Based on a true story, Rush focuses on James Hunt and Niki Lauda, Formula One racers who, in the mid-1970s, dominated the headlines with their fierce rivalry on and off the track. Hunt (Chris Hemsworth) is almost comically stereotypical, someone addicted not just to driving fast, but to the very real possibility that each race, each day, could be his last. Lauda (Daniel Brühl) is the polar opposite: he’s equally dedicated to driving fast on the track, but is cautious and disapproving of Hunt’s party-hard lifestyle. After Lauda wins the world championship in 1975, their tete-a-tete hits a boiling point, culminating in a devastating accident. (This harrowing event is obliquely spoiled before occurring in full, in a pointless in medias res opening. But then, pretty much every in medias res opening these days is a waste.)
Moment to moment, Rush is a moderately entertaining biopic despite being saddled with a problem one could qualify as being the good kind: both Hemsworth and Brühl are commanding figures, so much so that each time the film jumps from either Hunt to Lauda or vice versa, it suffers.

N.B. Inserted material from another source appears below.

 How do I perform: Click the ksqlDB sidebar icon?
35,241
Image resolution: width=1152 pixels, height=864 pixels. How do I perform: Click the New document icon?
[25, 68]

Most of the first two acts keeps Hunt and Lauda separate outside of jawing at each other before or after races, for scant minutes. And though Hemsworth is quite good despite not wielding a mighty hammer, Hunt is fairly underwritten in comparison to Lauda, whose painfully taciturn attitude is weirdly charming. It is to Morgan’s credit that neither man is painted as either a full-blown hero or a mustache-twirling villain. But the flip side is that the script seems slightly more besotted with the wrong person. Because he’s being played by one face of the Marvel superhero crew, James Hunt may seem the obvious protagonist, and yet, Lauda—by extension, Brühl’s prickly work—is given more detail and development.
Worse, what little window we get into Hunt as a man outside of his race car is surprisingly rote, to the point of parody. He gets married to a sultry supermodel (Olivia Wilde), but his freewheeling sensibility and apparent alcoholism (apparent because only once are we meant to find Hunt’s drinking troubling, even though he guzzles down plenty of booze throughout) turn her off. Their argument midway through Rush would be more vicious or cutting if Wilde’s character was in more than 15 minutes of the film. (Frankly, the shouting match feels like an expansion of an actual parody, one in which Wilde participated: Weird, the Funny or Die video from a few years ago where Breaking Bad’s Aaron Paul played “Weird” Al Yankovic and Wilde played Madonna, the two bickering at the end of a supposedly torrid affair. The parody’s better.) In an early scene, Hunt accepts an award while telling the adoring crowd that he’s a hothead, that he’s only good in a car, and so on, all of which are fine traits for a character to have. It would be, however, preferable for said character to display those traits, not explicate them.
Rush may be most remarkable in its technique, partly because Ron Howard is not a director often associated with a discernible one. His pick for cinematographer, Oscar winner Anthony Dod Mantle, is the smartest choice he made regarding the production. Though there are woefully too few racing scenes—one montage is chock-full of moments that could easily have been inflated to actual sequences—Mantle livens up the proceedings by simulating, as best as possible, what it must have been like for the real Hunt and Lauda, and many other Formula One racers, to sit inside of these metallic monsters and ride them like the devil. The camera shakes, jiggles, and just about revs along with the engines being fired up. One moment in the climax, set during a torrential rainstorm, is like something from a dream, as the cars enter and exit a haze of fog and mist, barely able to separate the road from the weather. In these moments, Rush is at its best.
Really, Rush is at its best when it doesn’t have to worry too much about pesky things like character development and interaction. Chris Hemsworth and Daniel Brühl are well-matched opponents on and off the track, and are talented enough to elevate the film. But whenever either man is required to step out of their sponsored suits, Rush stumbles. The fatalistic passion these men shared, even if they followed it in different manners, is altogether strange and captivating. From the whirlwind 1976 the duo had in trying to outrace each other, it’s clear that the story of James Hunt and Niki Lauda is worth telling. The problem with Rush is that it wants to tell both men’s stories, when it should’ve only focused on one.